京都南丹11歳男児遺棄事件、元刑事が分析する殺害現場と父親の稚拙な犯行実態
京都府南丹市で小学6年生の安達結希さんの遺体が見つかった痛ましい事件は、死体遺棄容疑で逮捕された父親の優季容疑者が殺害についても認める供述を始めるなど、急展開を迎えている。元埼玉県警捜査一課刑事の佐々木成三氏は、16日放送のテレビ朝日系報道ステーションに出演し、独自の視点から事件の核心に迫った。

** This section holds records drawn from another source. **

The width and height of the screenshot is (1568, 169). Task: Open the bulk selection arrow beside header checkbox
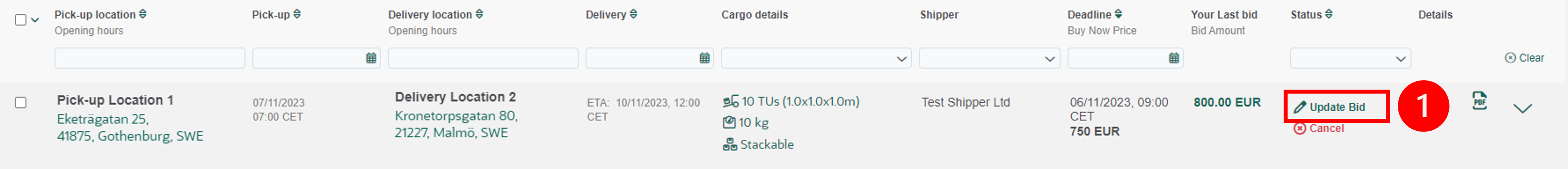[35, 20]
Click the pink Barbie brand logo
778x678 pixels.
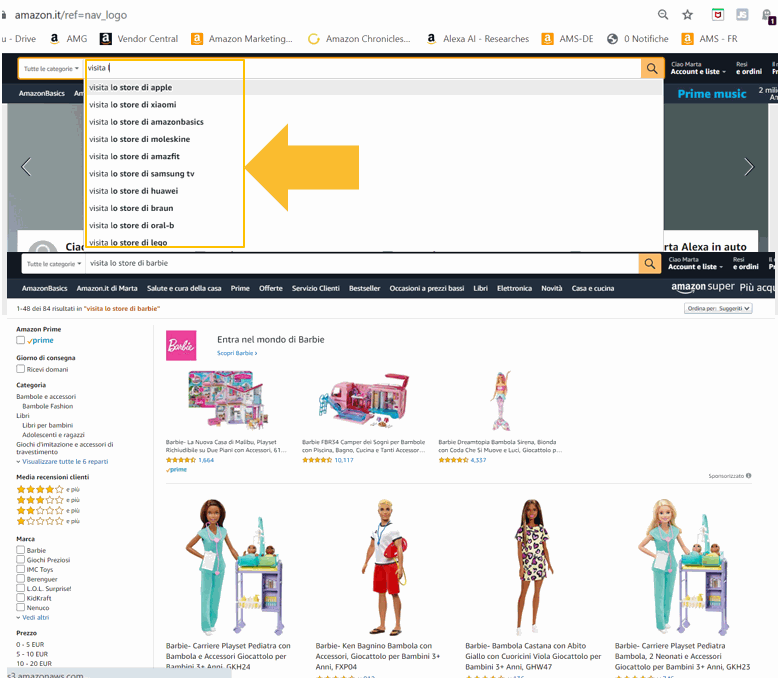point(181,346)
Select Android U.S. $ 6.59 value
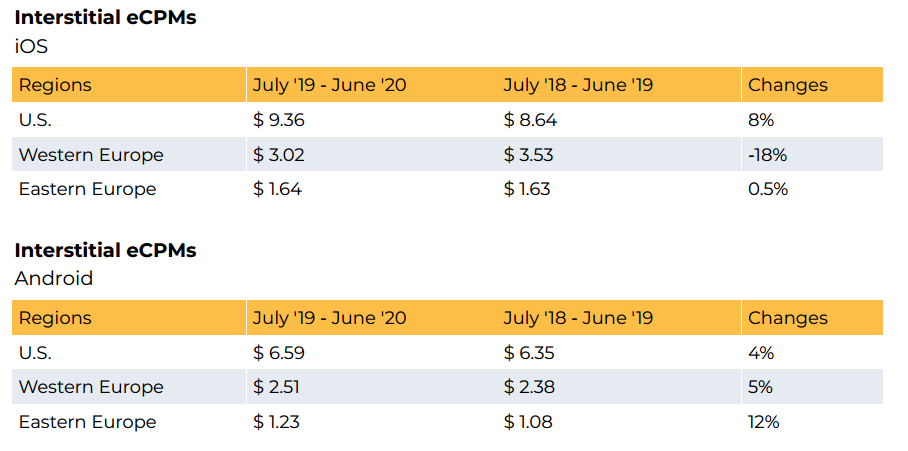Viewport: 908px width, 451px height. click(x=278, y=353)
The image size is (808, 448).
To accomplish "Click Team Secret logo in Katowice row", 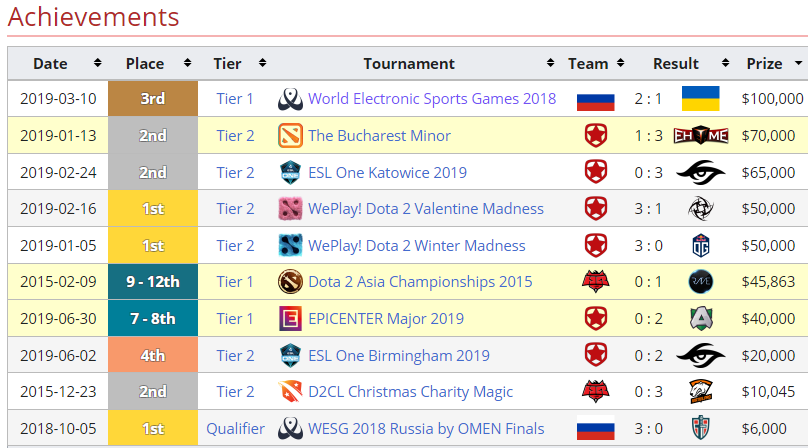I will click(700, 172).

捜査本部の発表によると、結希さんの生存が最後に確認されたのは行方不明となった3月23日の朝だった。容疑者の車が学校付近まで移動していた事実は把握されているものの、その時点で結希さんが同乗していたかについては明らかにされていない。佐々木氏は、殺害後に遺体を乗せて学校へ向かうのは並大抵の精神状態では困難であると指摘。何らかの理由で学校で下ろせなかった事情があり、その際にトラブルに発展した可能性を推察した。
また、遺体や通学カバン、靴が発見された場所がいずれも南丹市内の狭い範囲に集中している点にも着目。自身の行動範囲内で全てを完結させようとする容疑者の性格が浮き彫りになっているとし、殺害後の隠蔽工作についても稚拙すぎると断じた。学校まで送った後に感情が爆発して犯行に及び、その場しのぎで遺体を遺棄したという突発的な側面を強調している。
いまだ特定に至っていない殺害場所について、佐々木氏は学校の近くである可能性が高いとの見解を示した。身勝手な動機で幼い命が奪われた今回の事件。警察は今後、殺害の経緯や動機の解明に向けて慎重に捜査を進める方針だ。